INDIGENOUS NARRATIVES. Kazys, Ona, Juozas, Agota, Katrė, Stepas, Pranas, Eugenija, Vincas and others.


Reconstructing the cultural memory

The object of the exhibition which activates the indigenous narratives is the Lithuanian ethnos or more precisely the country dwellers of the 19–20th century who experienced the least influence of modernisation and preserved the most authentic and archaic culture. That is those others, the bearers of the ethnic identity, without whom the nation would not have come into existence, and the nationhood would not have been established. However, the social status and role of those others in the historical perspective always remained insignificant, as they stayed in the background. Kinfolks, but still, others. The phenomena consolidated in these grand narratives and dominating in the collective cultural memory, ideologically selected and spread romanticised images, framed archetypes, pushed the social reality of the village to the margins.
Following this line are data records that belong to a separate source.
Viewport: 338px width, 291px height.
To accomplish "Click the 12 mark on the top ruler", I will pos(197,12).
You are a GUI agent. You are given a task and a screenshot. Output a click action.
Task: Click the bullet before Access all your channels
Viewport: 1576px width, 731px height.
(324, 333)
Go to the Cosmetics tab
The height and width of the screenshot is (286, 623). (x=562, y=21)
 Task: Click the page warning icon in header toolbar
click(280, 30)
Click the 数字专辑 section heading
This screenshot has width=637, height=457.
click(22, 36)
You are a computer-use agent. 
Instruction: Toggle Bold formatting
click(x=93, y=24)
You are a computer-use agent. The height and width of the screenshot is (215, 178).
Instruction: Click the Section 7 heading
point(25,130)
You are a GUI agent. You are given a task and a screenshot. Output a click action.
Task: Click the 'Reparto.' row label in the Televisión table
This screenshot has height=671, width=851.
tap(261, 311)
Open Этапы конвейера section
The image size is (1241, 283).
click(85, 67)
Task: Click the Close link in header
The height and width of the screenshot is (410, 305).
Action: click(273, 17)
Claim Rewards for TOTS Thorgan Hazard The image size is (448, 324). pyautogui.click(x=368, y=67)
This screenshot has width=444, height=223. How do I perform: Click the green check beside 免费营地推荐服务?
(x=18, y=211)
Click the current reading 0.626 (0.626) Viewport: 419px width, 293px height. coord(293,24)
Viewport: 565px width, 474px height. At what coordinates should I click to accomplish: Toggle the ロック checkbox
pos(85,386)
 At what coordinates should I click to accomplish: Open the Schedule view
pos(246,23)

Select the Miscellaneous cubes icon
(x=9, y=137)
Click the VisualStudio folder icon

By opening up the panorama of the deep countryside during the three historical periods (Czarist Russia, the First Lithuanian Republic, Soviet era), the most significant components of being of a humble person – time and space – are addressed. In the exhibition a landscape woven from the indigenous narratives, is expressed by their own created artefacts and testimonies collected by the photographers, ethnographers, ethnologists, folklorists, they reveal the villager’s selves, slow development, and uncover a tacit cultural stratum.


Margarita Matulytė

Sound installation

Author Marius Juknevičius. Vilnius 2021

Sound recordings heard at the exhibition are the authentic stories of the indigenous people. From the beginning of the 20th century Lithuanian folklore collected during ethnographic expeditions is kept at the Institute of Lithuanian Literature and Folklore in Vilnius. These unique sound documents hide within themselves small narratives, allowing us to touch the unique microcosm created by the indigenous people.

It’s a paradox, but the conditions dictated by the pandemic, not allowing to use headphones and to release the sound into the general space of the exhibition became crucial – this way the specific recording was not shut in a museum “cage”, on the contrary voices were heard in the open “field”, overlapping, relating to other small narratives. Maybe these liberated sounds will help an image of village culture that is less ideologized and not forced into a frame come up in our dreams.